_WHAT THE TASK ASKS_.
Could you recast the lines of the data below as a numbered list, running from the line containing "Forum Film (888, 1983)" down to and including the line containing "IMDb (587, 2342)", with only those lines and no blank lines?

_Items from a dataset_.
--

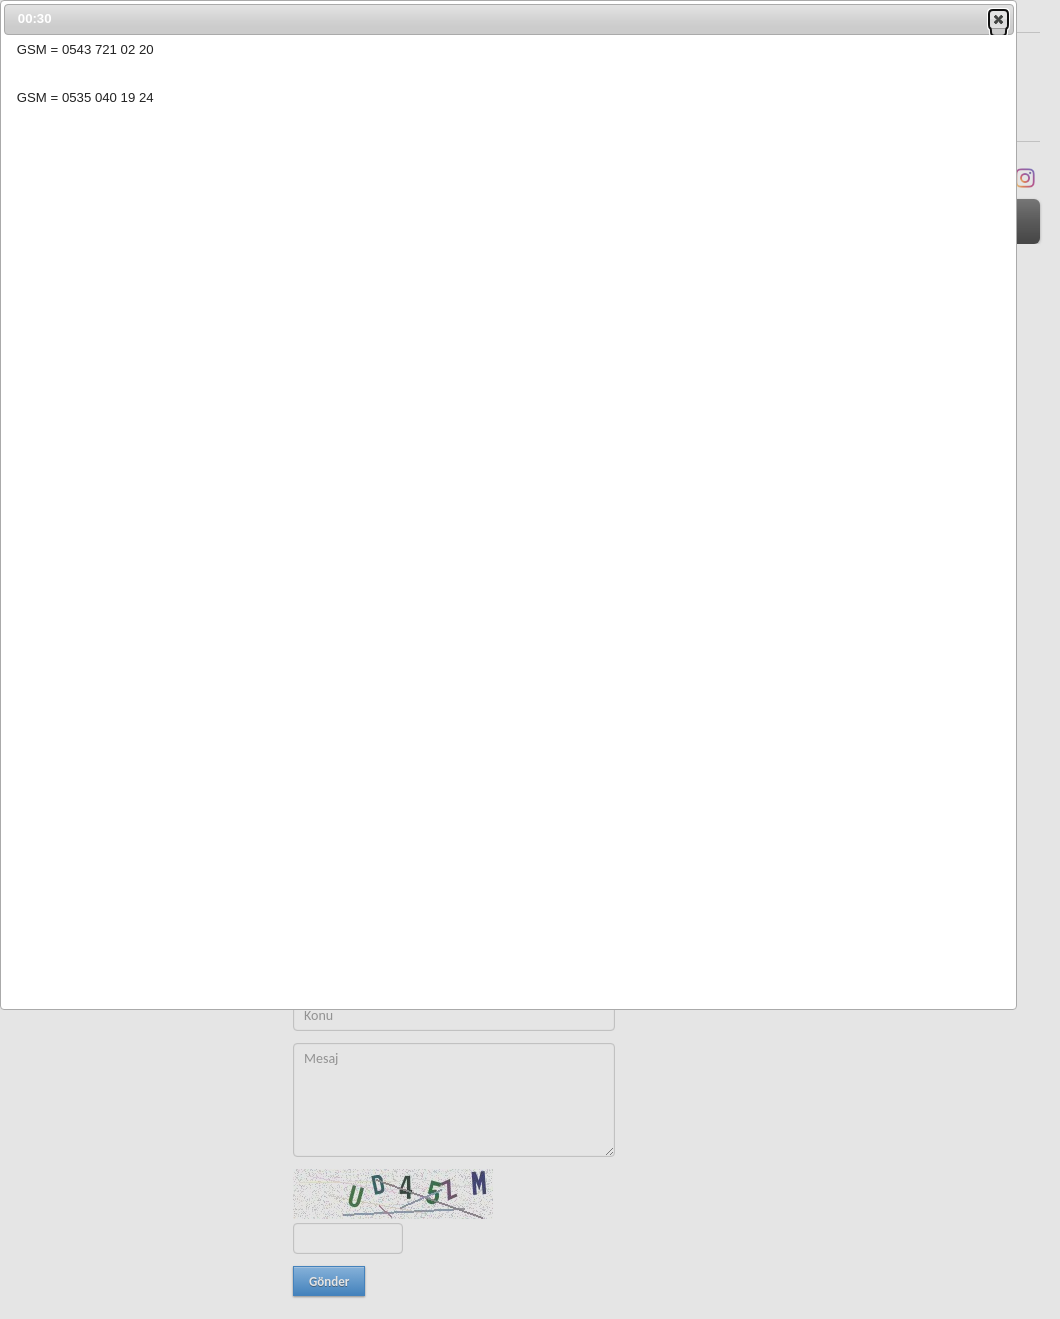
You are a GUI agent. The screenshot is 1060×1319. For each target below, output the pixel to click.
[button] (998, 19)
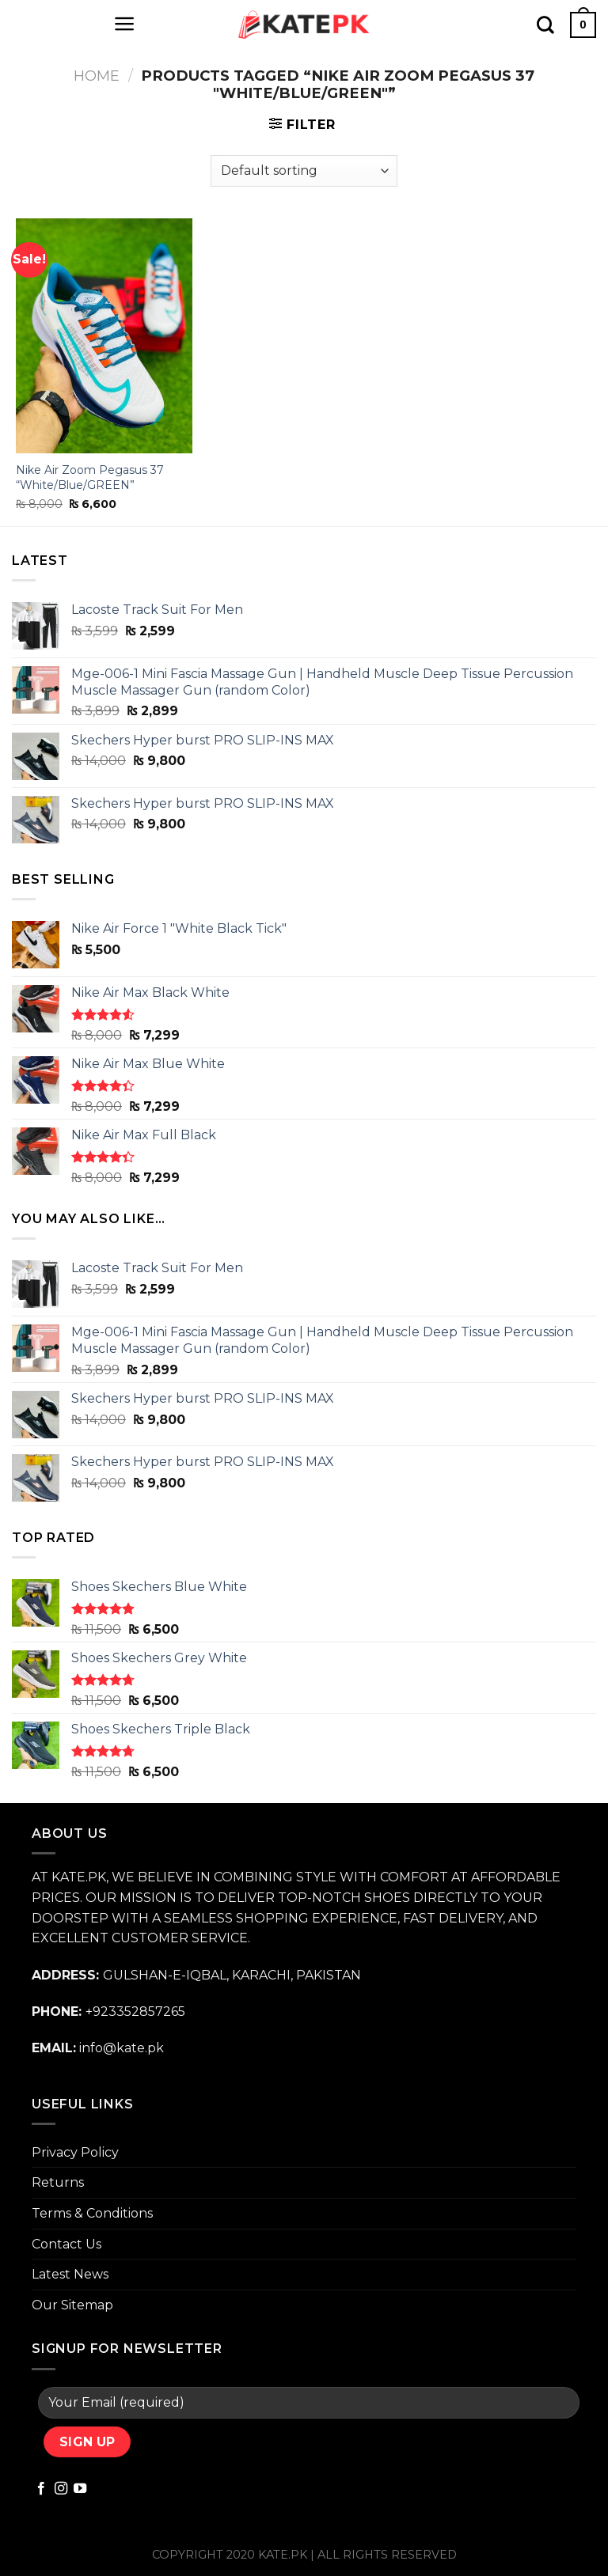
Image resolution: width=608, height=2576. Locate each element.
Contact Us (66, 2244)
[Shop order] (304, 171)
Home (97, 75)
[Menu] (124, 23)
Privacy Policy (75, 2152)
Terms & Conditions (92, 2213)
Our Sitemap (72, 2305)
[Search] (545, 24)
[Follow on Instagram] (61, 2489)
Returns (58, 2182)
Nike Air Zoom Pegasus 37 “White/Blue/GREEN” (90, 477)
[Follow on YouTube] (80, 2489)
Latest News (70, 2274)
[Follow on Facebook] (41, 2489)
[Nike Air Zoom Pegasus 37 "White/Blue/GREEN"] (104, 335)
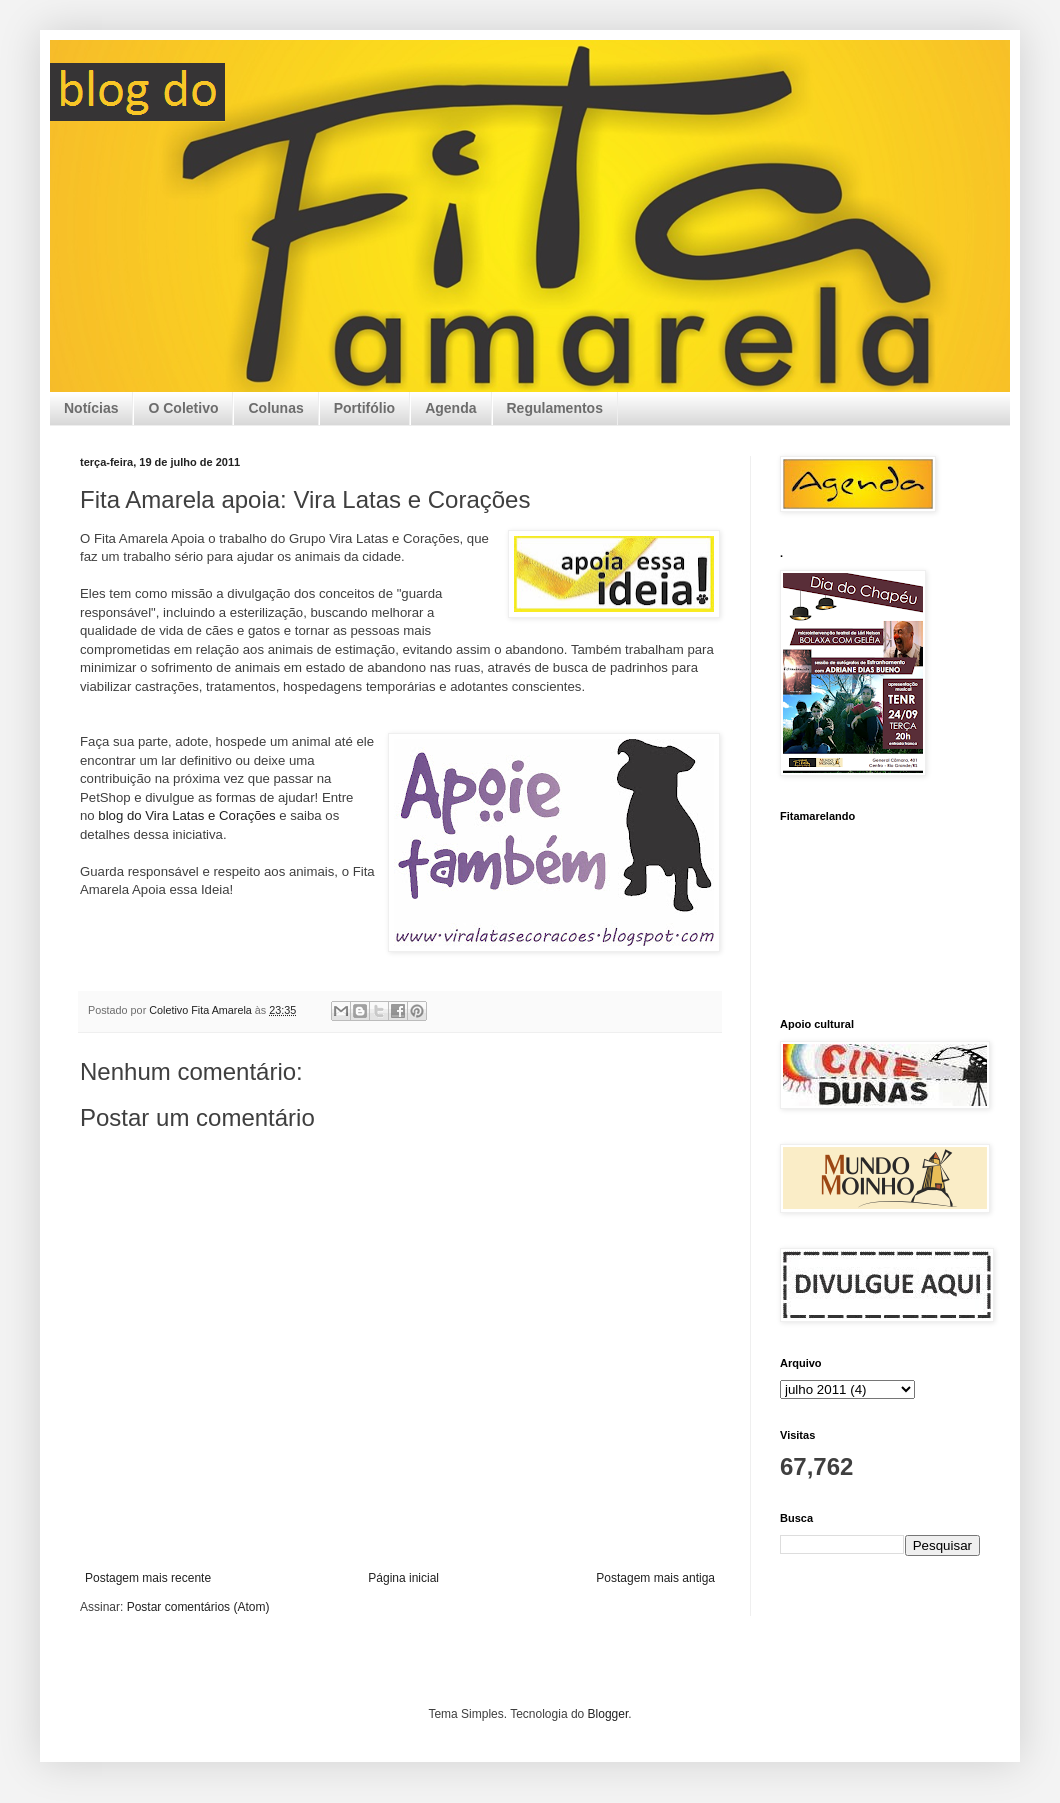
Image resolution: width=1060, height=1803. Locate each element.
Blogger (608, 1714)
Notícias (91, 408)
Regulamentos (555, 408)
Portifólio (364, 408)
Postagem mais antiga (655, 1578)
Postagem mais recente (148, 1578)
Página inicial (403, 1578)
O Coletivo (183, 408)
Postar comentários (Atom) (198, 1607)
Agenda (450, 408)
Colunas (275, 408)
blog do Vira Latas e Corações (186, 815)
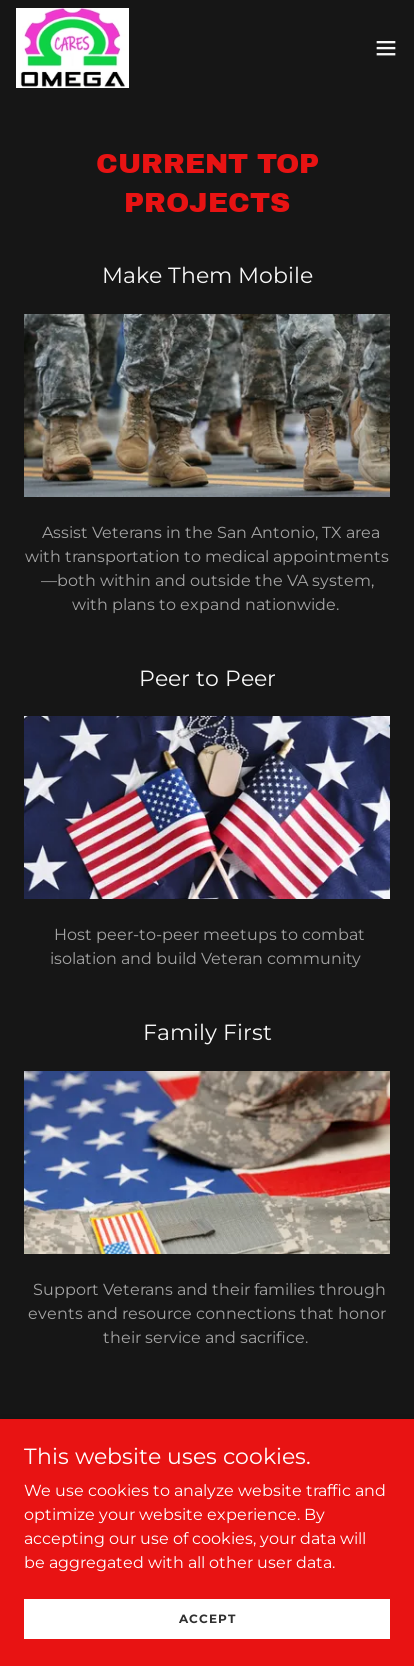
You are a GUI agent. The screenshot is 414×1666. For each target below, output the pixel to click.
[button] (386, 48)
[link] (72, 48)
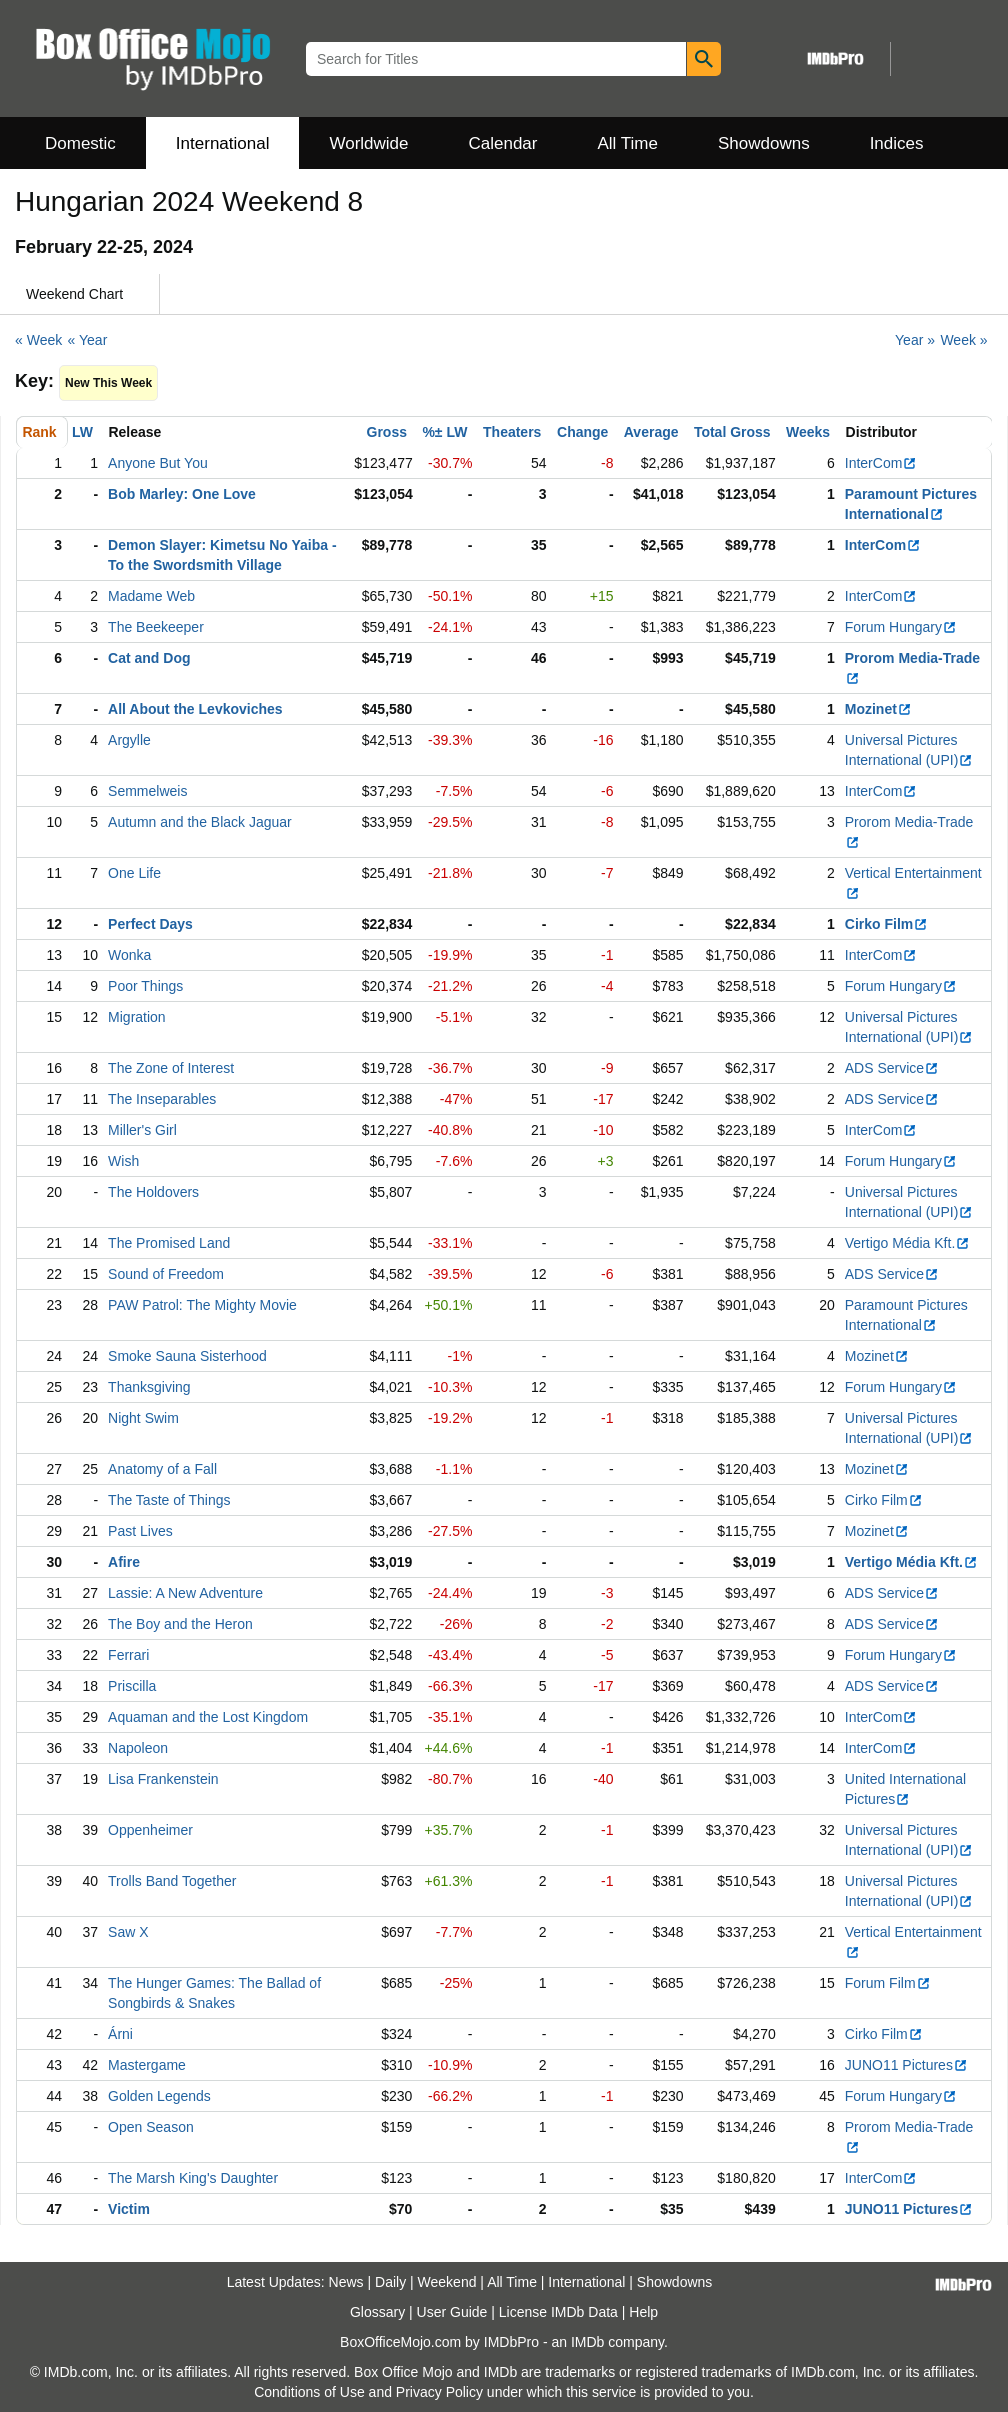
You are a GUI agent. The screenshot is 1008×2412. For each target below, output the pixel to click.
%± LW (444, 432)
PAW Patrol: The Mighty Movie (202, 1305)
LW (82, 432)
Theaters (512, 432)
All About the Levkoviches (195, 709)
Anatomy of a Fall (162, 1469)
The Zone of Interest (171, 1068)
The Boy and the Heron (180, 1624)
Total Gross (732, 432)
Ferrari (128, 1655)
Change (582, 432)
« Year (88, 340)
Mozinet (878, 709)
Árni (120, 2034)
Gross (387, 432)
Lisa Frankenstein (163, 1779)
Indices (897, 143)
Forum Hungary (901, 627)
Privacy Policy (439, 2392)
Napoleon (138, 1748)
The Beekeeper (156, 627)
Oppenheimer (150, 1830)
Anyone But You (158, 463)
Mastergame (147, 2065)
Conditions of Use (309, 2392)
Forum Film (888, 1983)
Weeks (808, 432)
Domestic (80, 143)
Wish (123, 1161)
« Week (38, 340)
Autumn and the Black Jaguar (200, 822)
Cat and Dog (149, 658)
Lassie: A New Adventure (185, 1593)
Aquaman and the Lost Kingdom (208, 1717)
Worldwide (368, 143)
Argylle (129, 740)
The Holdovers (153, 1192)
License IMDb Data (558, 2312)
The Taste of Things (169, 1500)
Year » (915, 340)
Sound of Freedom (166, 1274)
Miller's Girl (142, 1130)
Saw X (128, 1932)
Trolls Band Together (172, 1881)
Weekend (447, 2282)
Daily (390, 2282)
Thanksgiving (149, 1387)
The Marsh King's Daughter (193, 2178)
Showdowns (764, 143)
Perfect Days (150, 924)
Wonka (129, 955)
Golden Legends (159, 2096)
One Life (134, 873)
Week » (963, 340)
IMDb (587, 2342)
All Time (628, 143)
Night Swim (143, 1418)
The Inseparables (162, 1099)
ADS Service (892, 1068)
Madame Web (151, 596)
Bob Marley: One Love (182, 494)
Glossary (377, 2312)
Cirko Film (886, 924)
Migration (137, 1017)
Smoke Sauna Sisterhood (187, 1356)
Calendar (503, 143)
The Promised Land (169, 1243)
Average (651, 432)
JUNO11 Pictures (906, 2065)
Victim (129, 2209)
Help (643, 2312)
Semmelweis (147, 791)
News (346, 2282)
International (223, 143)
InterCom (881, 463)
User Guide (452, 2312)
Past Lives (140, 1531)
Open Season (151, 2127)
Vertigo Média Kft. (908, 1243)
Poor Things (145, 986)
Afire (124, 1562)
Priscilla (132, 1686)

--

_OUTPUT_.
1. Forum Film (888, 1983)
2. Weeks (808, 432)
3. Domestic (80, 143)
4. Wish (123, 1161)
5. « Week (38, 340)
6. Autumn and the Black Jaguar (200, 822)
7. Cat and Dog (149, 658)
8. Lassie: A New Adventure (185, 1593)
9. Aquaman and the Lost Kingdom (208, 1717)
10. Worldwide (368, 143)
11. Argylle (129, 740)
12. The Holdovers (153, 1192)
13. License IMDb Data (558, 2312)
14. The Taste of Things (169, 1500)
15. Year » (915, 340)
16. Sound of Freedom (166, 1274)
17. Miller's Girl (142, 1130)
18. Saw X (128, 1932)
19. Trolls Band Together (172, 1881)
20. Weekend (447, 2282)
21. Daily (390, 2282)
22. Thanksgiving (149, 1387)
23. The Marsh King's Daughter (193, 2178)
24. Showdowns (764, 143)
25. Perfect Days (150, 924)
26. Wonka (129, 955)
27. Golden Legends (159, 2096)
28. One Life (134, 873)
29. Week » (963, 340)
30. IMDb (587, 2342)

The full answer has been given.